I prodotti fitoterapici possono inoltre contenere altre sostanze:
a) metalli (arsenico, piombo, mercurio). Quantità rilevanti di arsenico inorganico e di mercurio sono state ritrovate in pillole provenienti dall'India e destinate al trattamento di pazienti affetti da sclerosi multipla. In altre preparazioni, invece, il problema è rappresentato dall'elevata quantità di piombo (che è un metallo fortemente tossico). In soggetti curati per infertilità o impotenza con prodotti a base di erbe e altri ingredienti meno noti sono stati registrati valori di piombemia (piombo nel sangue circolante) tali da richiedere un antidoto specifico: queste preparazioni, ottenute da fonti diverse, risultavano contenere dal 6 al 60% (in peso) di piombo, ma anche tracce di mercurio e arsenico. Nei preparati di erboristeria orientale sono state segnalate anche altre sostanze tossiche, come il cadmio;
b) pesticidi e microrganismi patogeni.
 

Esistono poi reazioni avverse direttamente dipendenti dal preparato di erboristeria. L'assunzione di ginseng, per esempio, in diverse occasioni è stata associata ad aumento delle transaminasi, orticaria, edema.
I segni di tossicità a carico del fegato sono i più comuni, con rialzo delle transaminasi e, in qualche caso, ittero.

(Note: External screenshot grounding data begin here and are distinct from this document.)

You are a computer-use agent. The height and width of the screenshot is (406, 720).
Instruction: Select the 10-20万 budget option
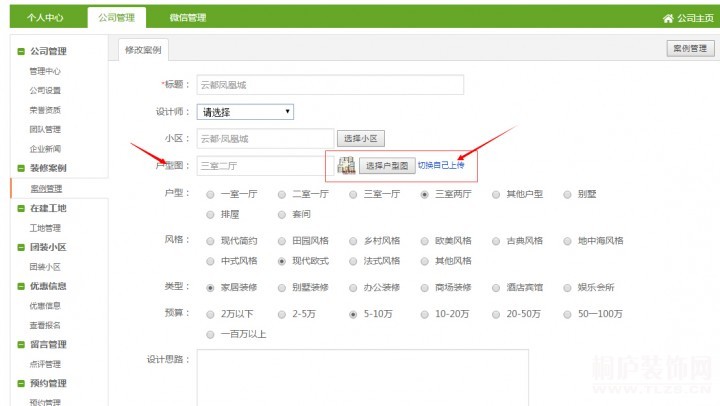[425, 314]
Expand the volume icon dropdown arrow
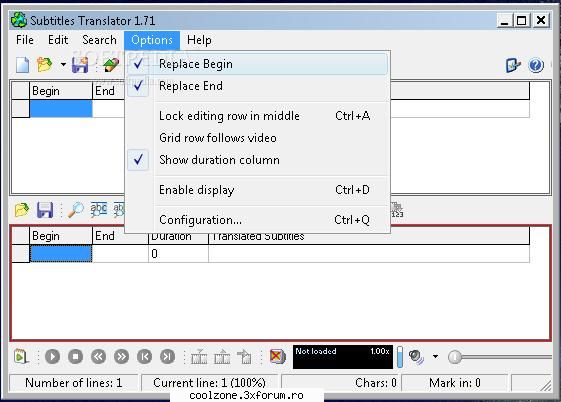The image size is (561, 402). point(435,356)
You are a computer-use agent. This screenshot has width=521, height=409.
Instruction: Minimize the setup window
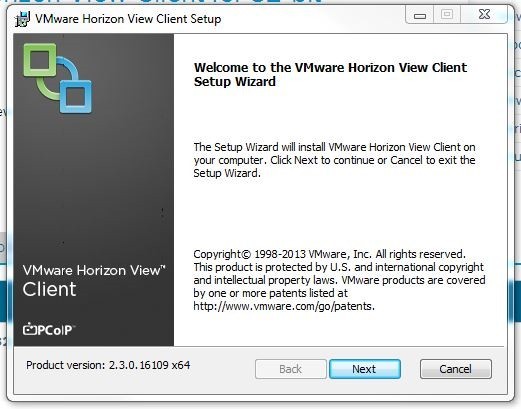[420, 15]
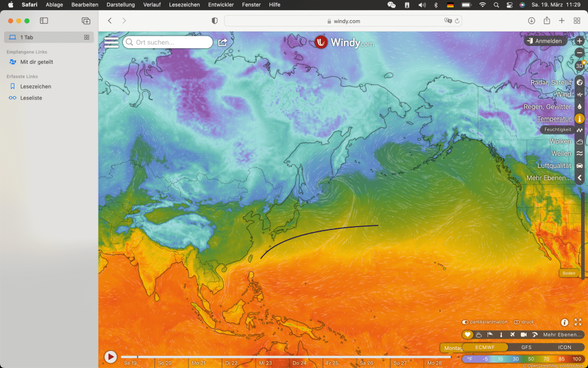Open the Radar, Satellit layer
Viewport: 588px width, 368px height.
click(579, 82)
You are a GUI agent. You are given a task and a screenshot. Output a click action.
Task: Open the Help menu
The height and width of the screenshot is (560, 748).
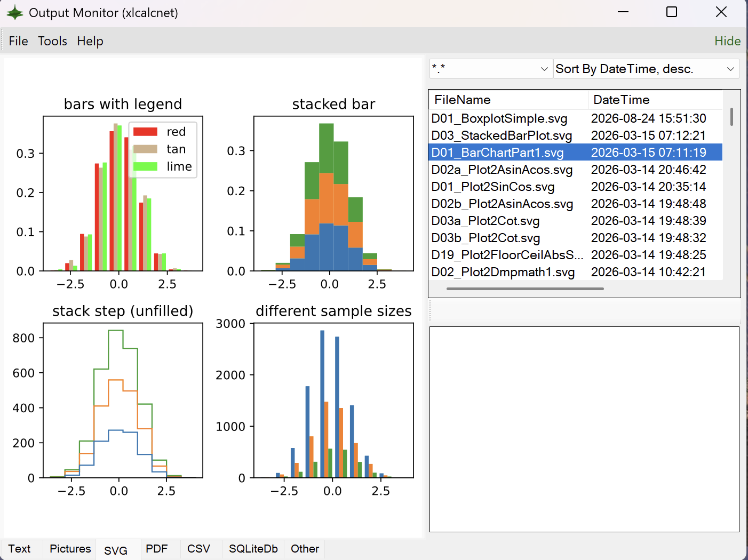90,41
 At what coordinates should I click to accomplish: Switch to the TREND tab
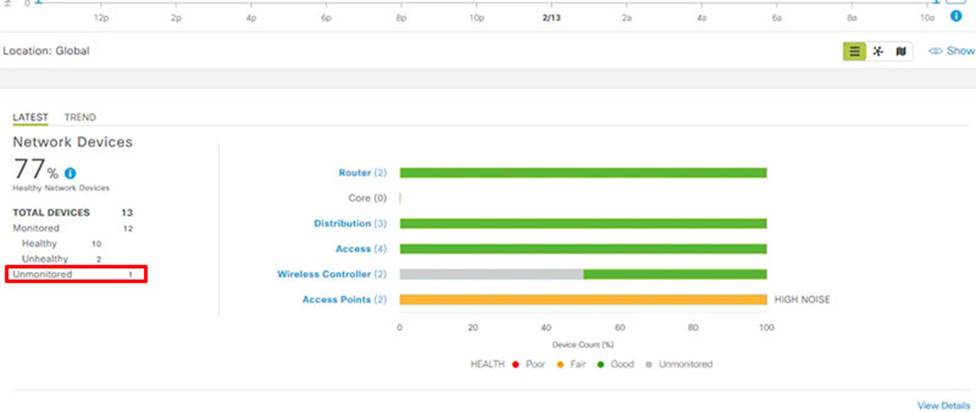tap(80, 117)
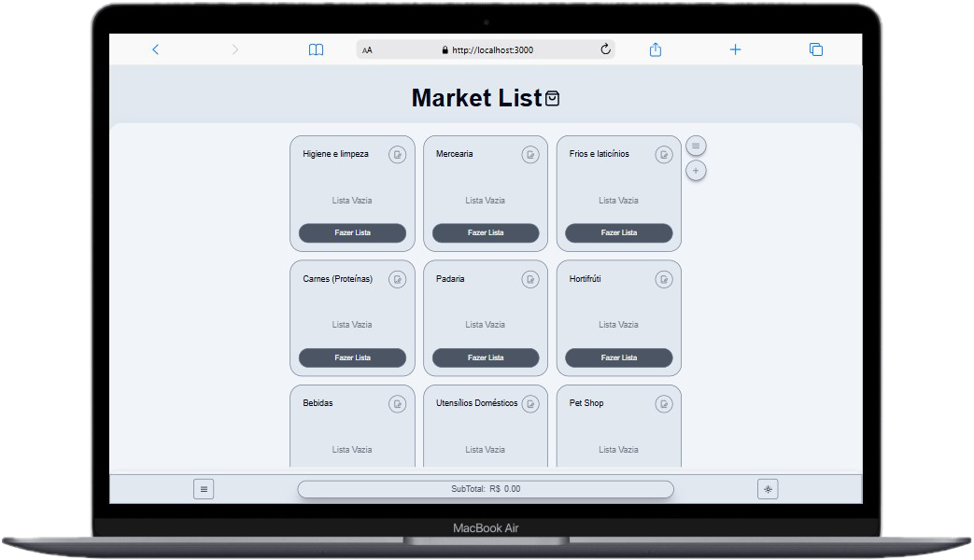974x560 pixels.
Task: Open edit icon on Bebidas card
Action: tap(397, 404)
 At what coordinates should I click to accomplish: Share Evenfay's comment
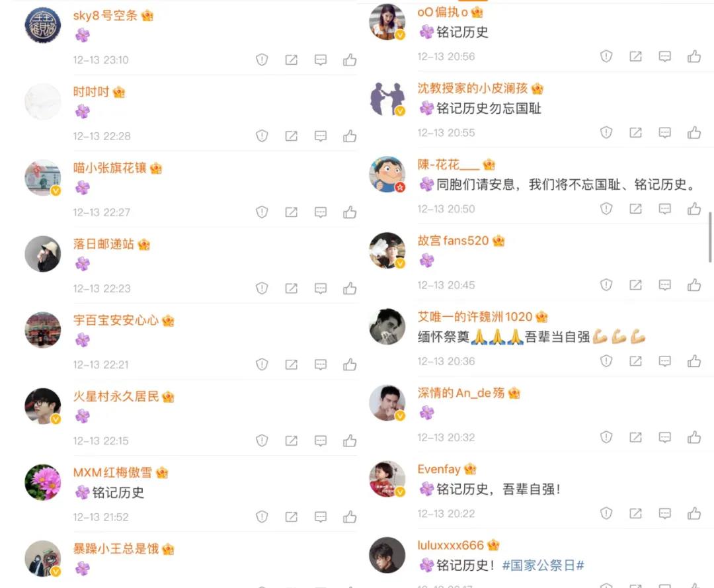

Diversi sono i casi di epatite - almeno 30 tra il 1989 e il 1992 - osservati dopo l'assunzione di prodotti contenenti querciola, una piantina che cresce in tutta l'Europa Centrale e che è stata messa in commercio in Francia con una serie di indicazioni, tra le quali quella di "coadiuvante delle diete dimagranti". L'uso della querciola, che è persino un ingrediente della cosiddetta acqua dei benedettini (un liquore che i pellegrini possono acquistare in un'abbazia sui Pirenei orientali), è stato proibito già nel maggio 1992 dal Ministero della Sanità francese.
 

In due pazienti una grave tossicità epatica è stata segnalata dopo l'assunzione di foglie di chaparral.
 

Ma l'elenco delle piante tossiche è certamente più esteso: dato che l'effetto reale dipende dalla quantità assunta così come dalla suscettibilità individuale. Vi sono almeno 300 specie vegetali, ampiamente diffuse in natura, potenzialmente dannose in quanto contenenti alcaloidi tossici per le cellule epatiche.
In Italia il settore dei preparati di erboristeria, nonostante la loro rapida diffusione e la loro popolarità, non appare adeguatamente regolamentato. Dato che tali prodotti non vengono assimilati ai farmaci, per essi non valgono le disposizioni riguardanti l'obbligo del produttore di raccogliere le segnalazioni di eventuali reazioni avverse. Sicuramente sarebbe utile per la sicurezza dei consumatori la creazione di liste di erbe potenzialmente pericolose, da non includere nelle preparazioni per uso generale.
 

Quanto all'efficacia, in erboristeria si trovano piante cui vengono arbitrariamente attribuite proprietà curative: tanto che il Refit (Repertorio fitoterapico per i farmacisti) comprende una lista di droghe di cui non esiste una sufficiente documentazione di efficacia.